● PAGE EXTRACT:
- Opening Delimiter -
United States District Court, N.D. Ohio, Eastern Division

June 15, 2018

MALINDA DAVIS on behalf of C.D., Plaintiff,


          Thomas M. Parker, United States Magistrate Judge

         I. Introduction

         Plaintiff, Malinda Davis, seeks judicial review of the final decision of the Commissioner of Social Security (“Commissioner”) denying her application for supplemental social security income (“SSI”) benefits on behalf of her minor child, C.D., under Title XVI of the Social Security Act. The parties consented to my jurisdiction. ECF Doc. 14.

         Because substantial evidence supported the ALJ's decision and he applied the correct legal standards, the final decision of the Commissioner must be AFFIRMED.

         II. Procedural History

         Davis applied for SSI on behalf of her minor child, C.D., on June 26, 2014. (Tr. 171-176). The Social Security Administration denied Davis's application initially and upon reconsideration. (Tr. 97-107; 109-119) Administrative Law Judge (“ALJ”) George D. Roscoe heard the case on February 3, 2016 and denied the claim on March 14, 2016. (Tr. 10-28). The Appeals Council declined review of that decision, rendering the ALJ's decision the final decision of the Commissioner. (Tr. 1-5) Davis instituted this action to challenge the Commissioner's conclusion that her child was not disabled. ECF Doc. 1.

         III. Standard for Child Disability Claims

         The standard for evaluating a child disability claim differs from that used for an adult's claim. 42 U.S.C. § 1382c(a)(3)(C); see also Miller ex rel. Devine v. Comm'r of Soc. Sec., 37 Fed.Appx. 146, 147 (6th Cir. 2002). A child is considered disabled if he has a “medically determinable physical or mental impairment that results in marked and severe functional limitations and can be expected to result in death or has lasted or can be expected to last for a continuous period of not less than 12 months.” 42 U.S.C. § 1382c(a)(3)(C). To determine whether a child is disabled, the regulations prescribe a three-step sequential evaluation process. 20 C.F.R. § 416.924(a). At Step One, a child must have engaged in “substantial gainful activity.” 20 C.F.R. § 416.924(b). At Step Two, a child must be found to suffer from a “severe impairment.” 20 C.F.R. § 416.924(c). At Step Three, disability will be found if a child has an impairment, or combination of impairments, that meets, medically equals, or functionally equals an impairment listed in 20 C.F.R. § 404, Subpt. P, App'x 1; 20 C.F.R. § 416.924(d).

         To determine whether a child's impairment functionally equals the Listings, the Commissioner must assess the functional limitations caused by the impairment by evaluating how a child functions in six domains: (1) acquiring and using information; (2) attending and completing tasks; (3) interacting and relating with others; (4) moving about and manipulating objects; (5) caring for [oneself]; and (6) health and physical well-being. 20 C.F.R. § 416.926a(b)(1)(i)-(vi). If a child's impairment results in “marked” limitations[1] in two domains, or an “extreme” limitation[2] in one domain, the impairments functionally equal the Listings and the child will be found disabled. 20 C.F.R. § 416.926a(d).

         IV. The ALJ's Decision

         On March 14, 2016, the ALJ decided:

1. C.D. was born on June 1, 2005. Therefore, he was a preschooler on June 20, 2014, the date the application was filed, and is currently a school-age child. (Tr. 14)
- Closing Delimiter -
● WORK REQUEST: Quote the court opinion on the child disability claim, starting with "II. Procedural History" and going on through "ECF Doc. 1.". None of the material has any part in this.

● DATA BELOW:
- Opening Delimiter -
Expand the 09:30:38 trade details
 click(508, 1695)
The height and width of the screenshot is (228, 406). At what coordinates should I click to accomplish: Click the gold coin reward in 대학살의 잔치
- Closing Delimiter -
● RESPONSE FOR THIS EXERCISE:
II. Procedural History

         Davis applied for SSI on behalf of her minor child, C.D., on June 26, 2014. (Tr. 171-176). The Social Security Administration denied Davis's application initially and upon reconsideration. (Tr. 97-107; 109-119) Administrative Law Judge (“ALJ”) George D. Roscoe heard the case on February 3, 2016 and denied the claim on March 14, 2016. (Tr. 10-28). The Appeals Council declined review of that decision, rendering the ALJ's decision the final decision of the Commissioner. (Tr. 1-5) Davis instituted this action to challenge the Commissioner's conclusion that her child was not disabled. ECF Doc. 1.